Postproduction on Planet Earth was completed by BBC Post Production in Bristol, England. The facility invested in technology to enable a tapeless HD post solution, which included substantial data storage to eliminate the use of videotapes, to edit and deliver the series. The ingest, storage, editing, effects, grading and archive systems put to use are based on a 9TB Sledgehammer HD!O NAS from Maximum Throughput and includes Autodesk Lustre and Smoke.
The 9TB Sledgehammer is capable of holding more than 11 hours of uncompressed HD material, which is then available to artists and engineers throughout the BBC facility.
Once passed through the company's Pandora color corrector for a primary grade, 10-bit uncompressed footage was transferred in real time to the Sledgehammer over Dual Link HD-SDI. The Sledgehammer stores the material according to a user-selected naming scheme as a sequence of DPX files. Any system on the LAN can see and access these frames the moment they are stored, even while the telecine transfer continues.

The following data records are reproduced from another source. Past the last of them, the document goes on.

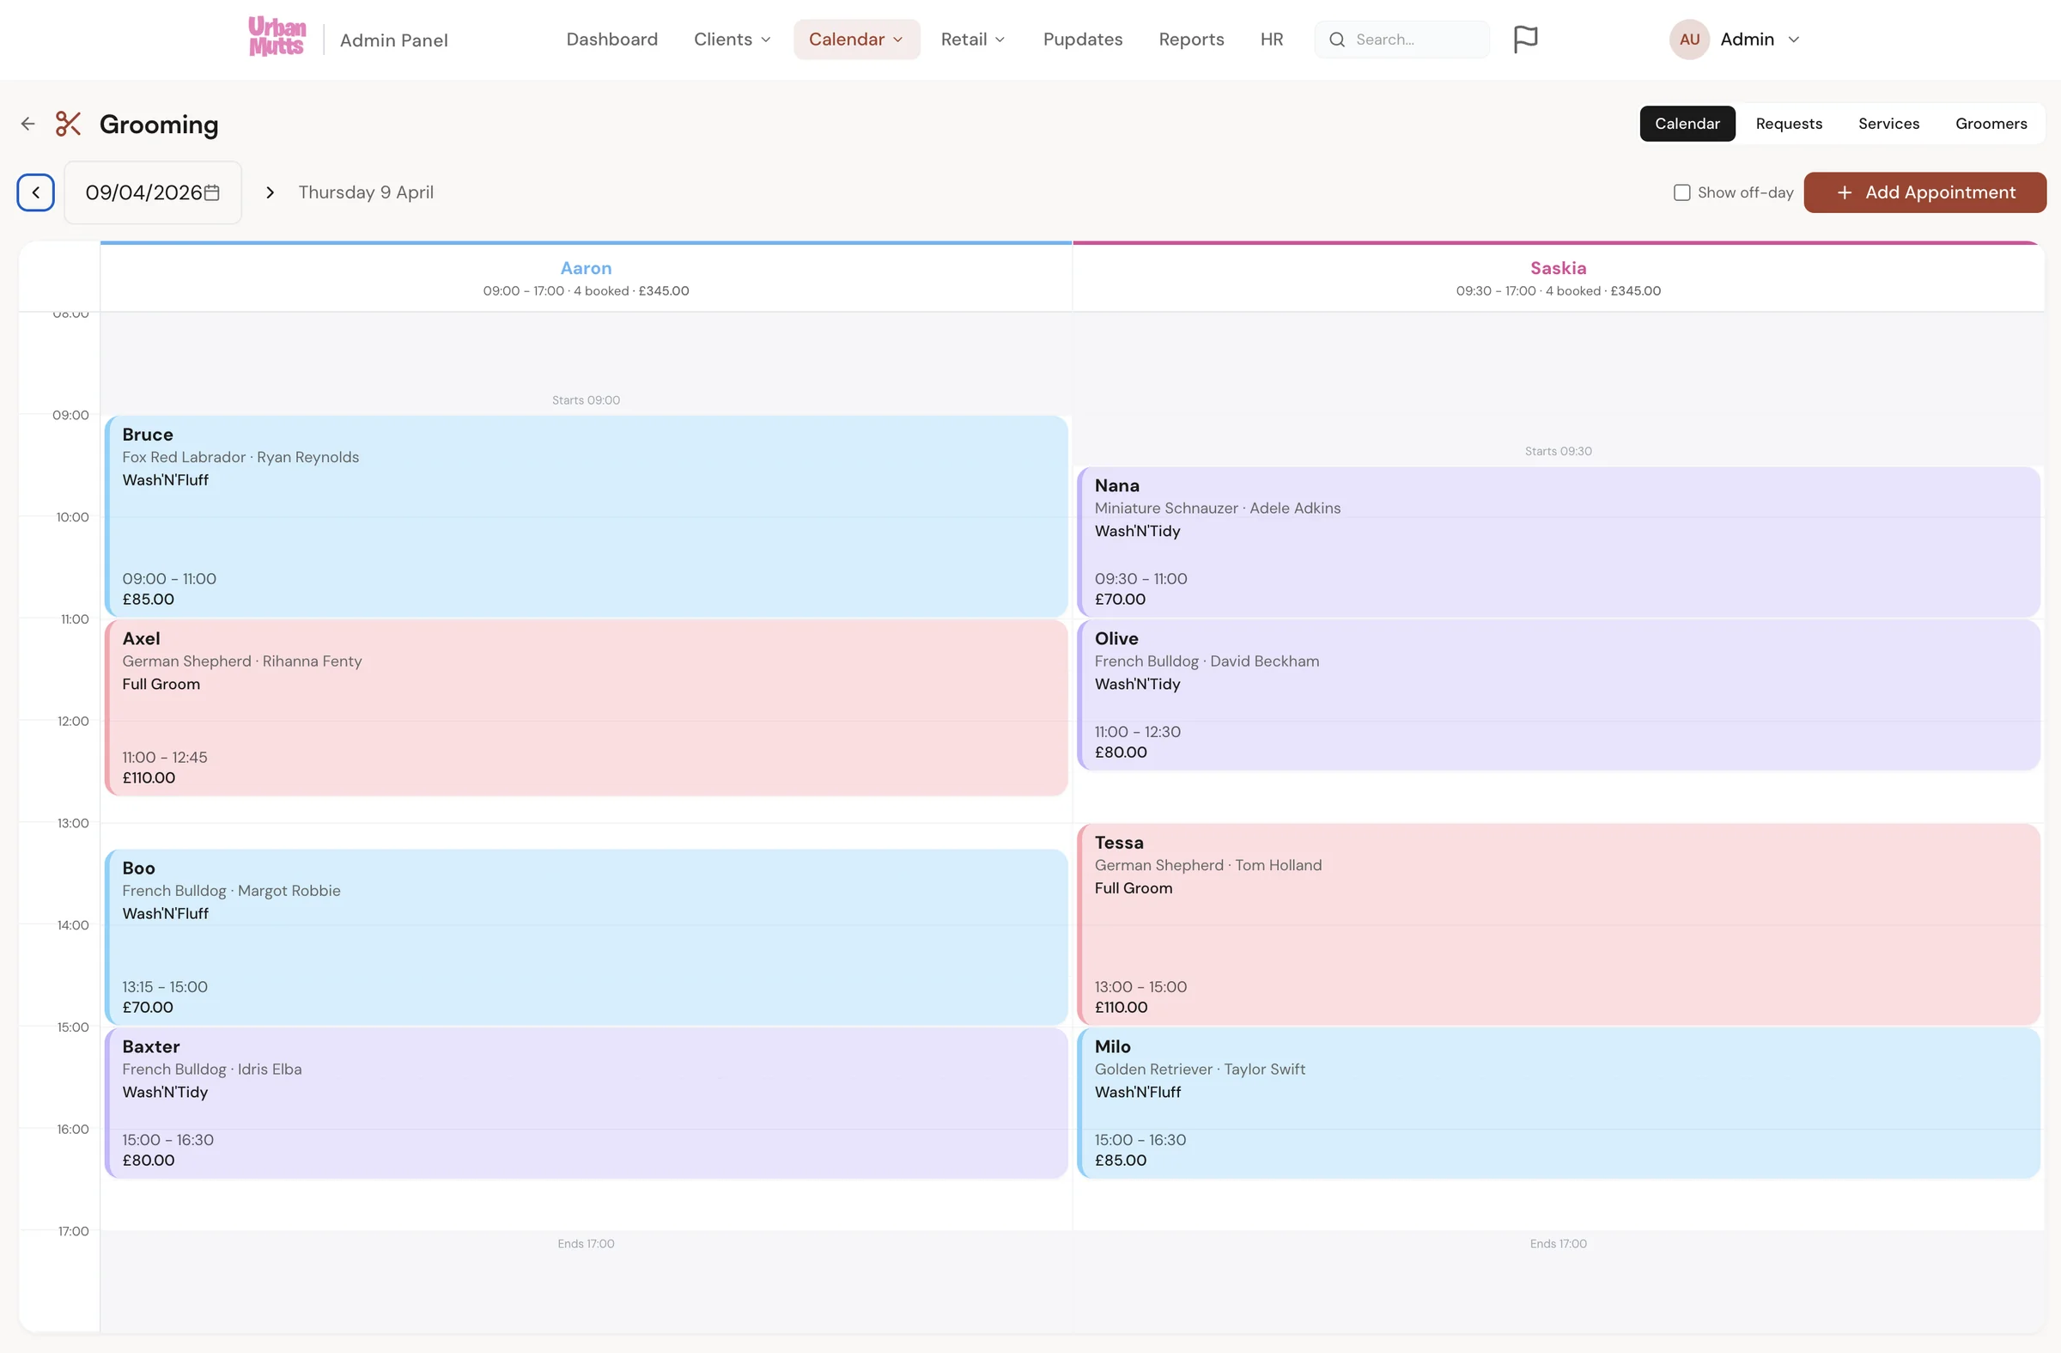Advance to next day with right chevron
This screenshot has width=2061, height=1353.
(x=270, y=192)
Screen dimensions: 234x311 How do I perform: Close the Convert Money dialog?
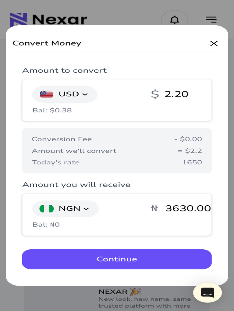(x=214, y=43)
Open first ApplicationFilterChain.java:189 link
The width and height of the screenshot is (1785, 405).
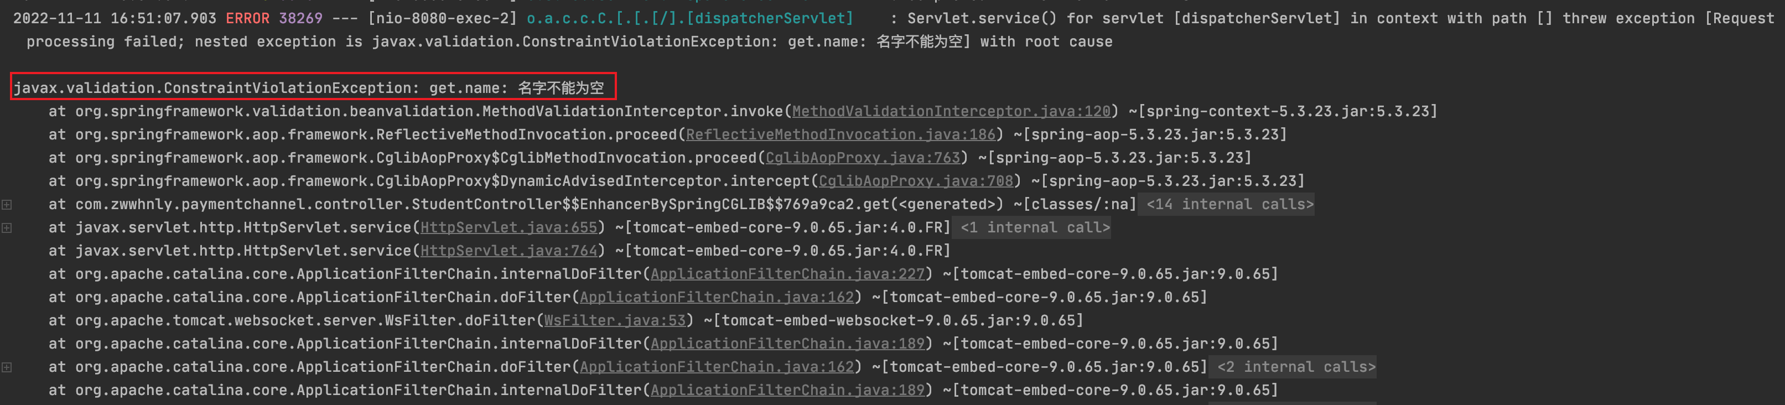pyautogui.click(x=788, y=343)
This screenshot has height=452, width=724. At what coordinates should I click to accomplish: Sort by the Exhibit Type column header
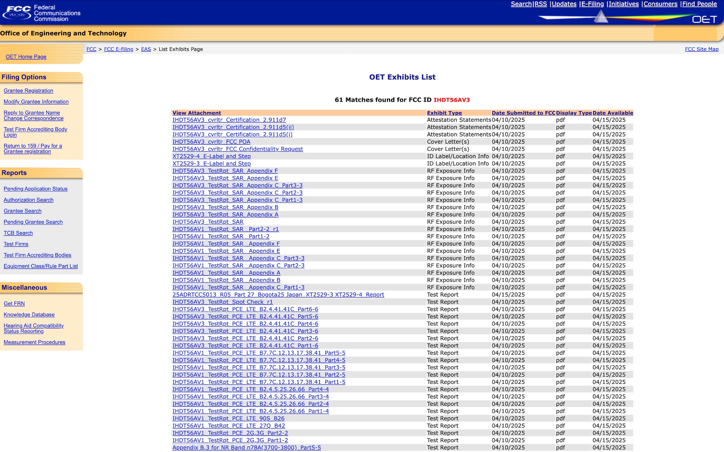(x=444, y=113)
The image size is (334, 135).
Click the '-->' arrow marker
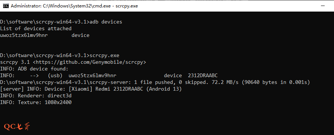(34, 76)
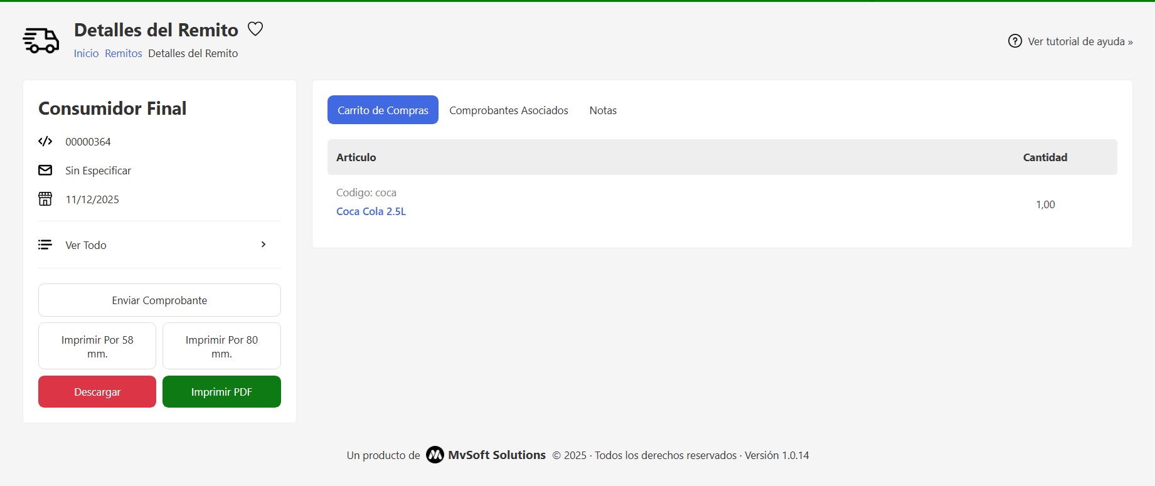Print using Imprimir Por 58 mm.
This screenshot has height=486, width=1155.
pos(97,346)
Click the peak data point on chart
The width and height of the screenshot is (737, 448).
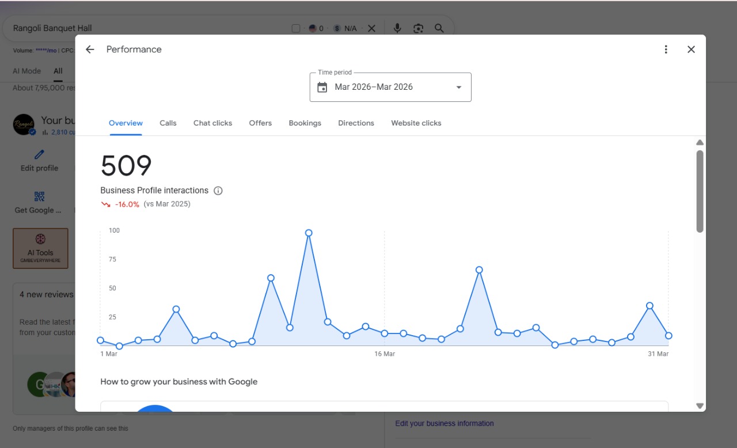tap(309, 233)
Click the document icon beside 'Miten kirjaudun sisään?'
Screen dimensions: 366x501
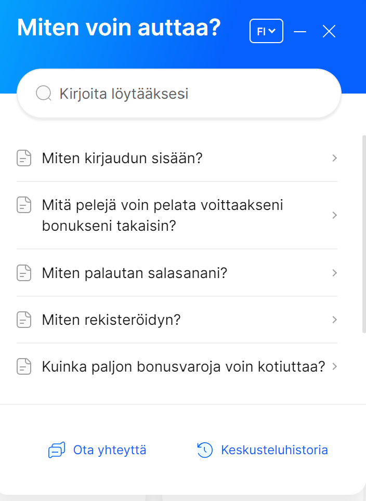(x=24, y=158)
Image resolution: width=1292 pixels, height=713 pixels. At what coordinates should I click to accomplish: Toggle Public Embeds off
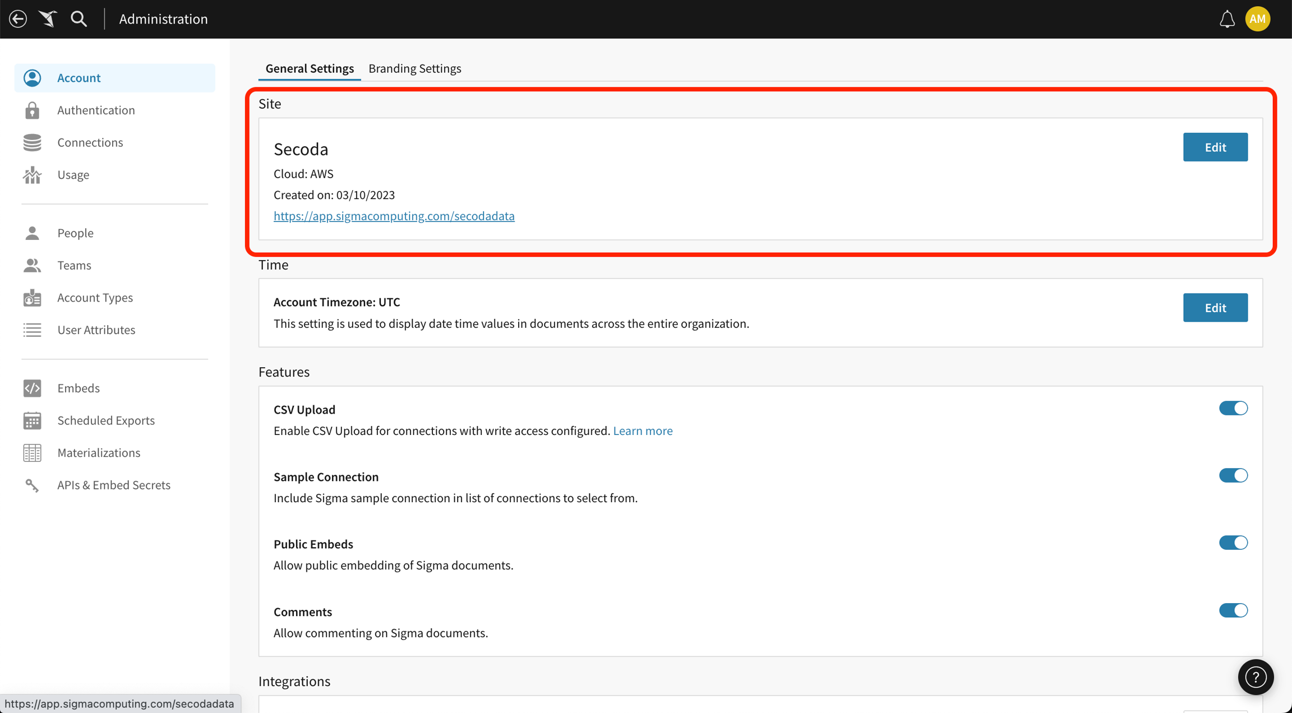[1233, 543]
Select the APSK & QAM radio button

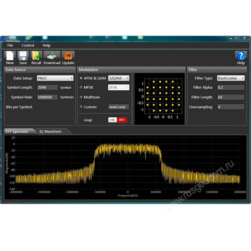(81, 78)
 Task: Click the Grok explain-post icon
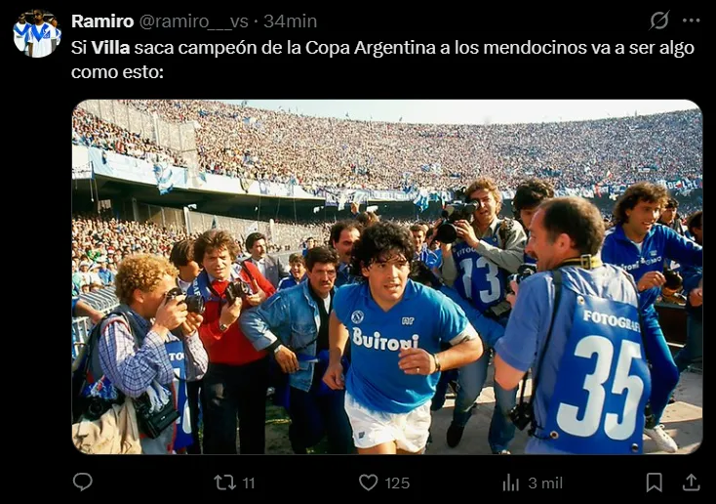(x=659, y=21)
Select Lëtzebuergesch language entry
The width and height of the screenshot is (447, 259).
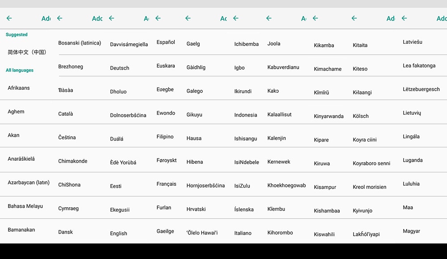(421, 89)
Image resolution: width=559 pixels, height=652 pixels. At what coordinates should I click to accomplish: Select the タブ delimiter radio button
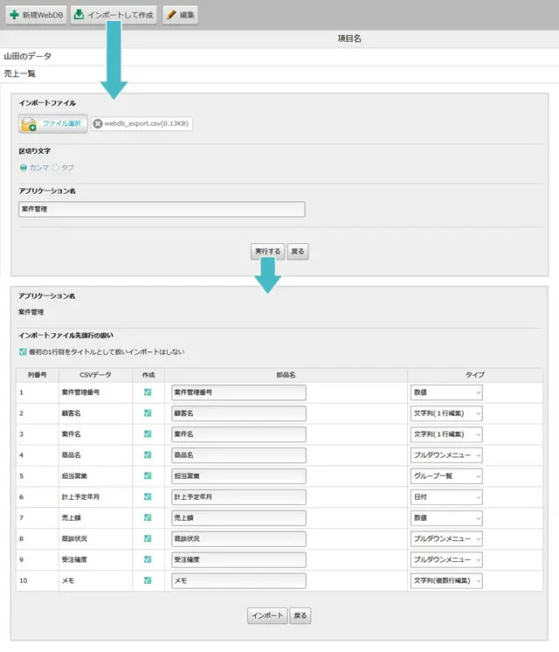(x=57, y=167)
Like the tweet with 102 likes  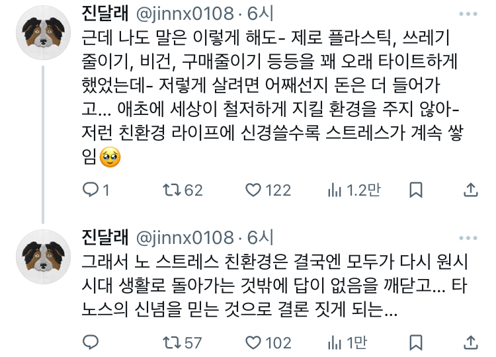(253, 342)
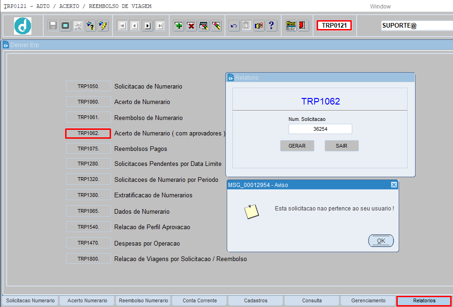Image resolution: width=453 pixels, height=307 pixels.
Task: Exit via the red door icon
Action: [x=302, y=26]
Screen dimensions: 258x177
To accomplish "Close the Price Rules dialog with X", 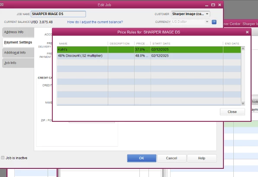I will (x=247, y=32).
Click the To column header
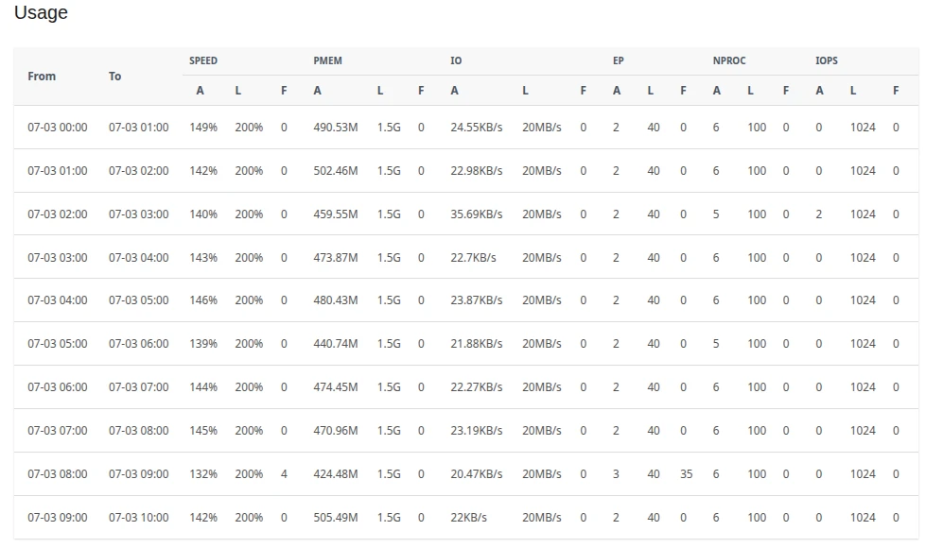 pos(114,77)
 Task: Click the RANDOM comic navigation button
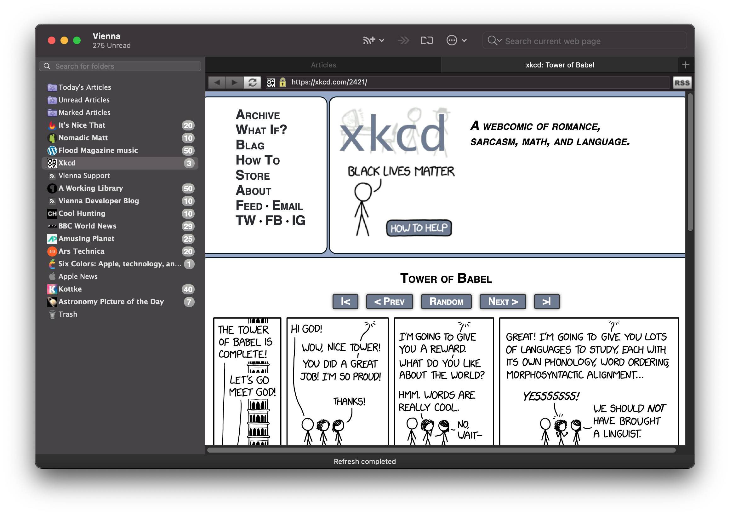coord(446,302)
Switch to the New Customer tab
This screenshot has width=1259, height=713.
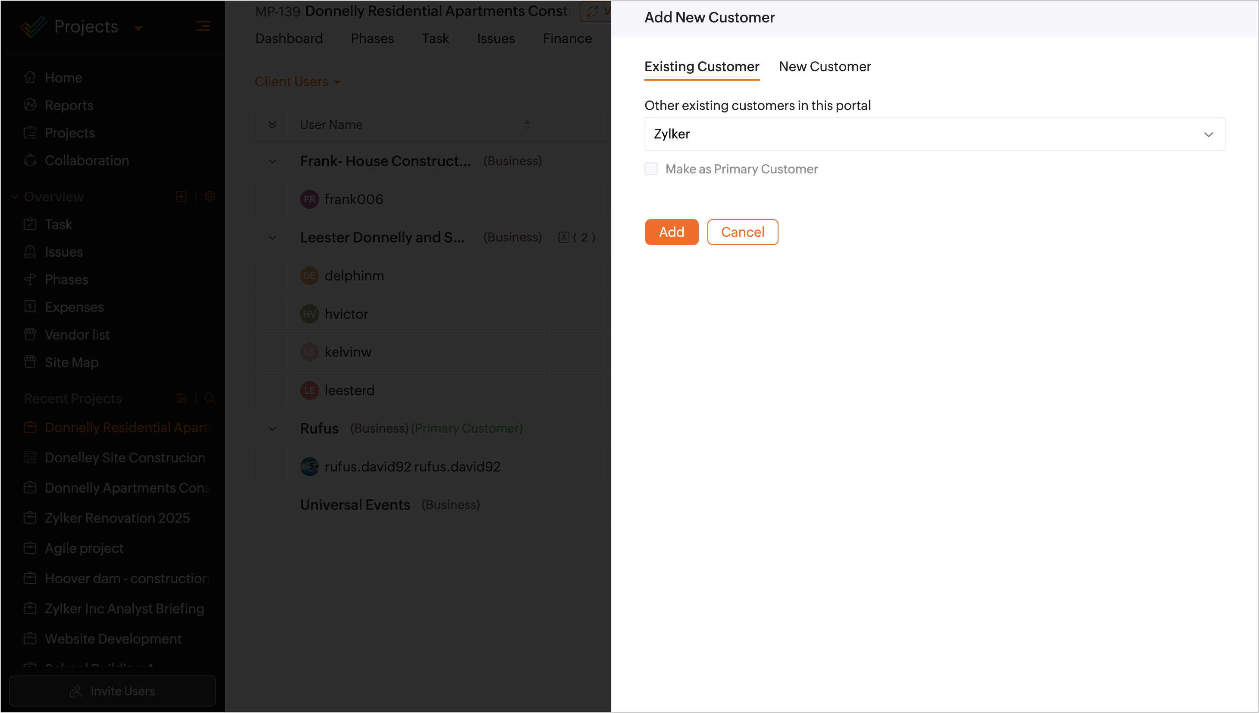(x=825, y=67)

BBC Post Production also invested in the Colledia for Production logging system from BBC Technology (now owned by Siemens IT Solutions and Services), which proved invaluable for the producers of Planet Earth, enabling them to create storyboards and rough cuts for a pre-edit. The key issue for the ingest was to ensure that all the metadata was downloaded into the system to produce meaningful files for batch digitizing.
The series episodes, as presented by the Discovery Channel in the U.S., are slightly shorter than those that originally aired in the U.K. The original voiceover narration by Sir David Attenborough has been replaced in the U.S. release with a voiceover by Oscar-nominated actress Sigourney Weaver.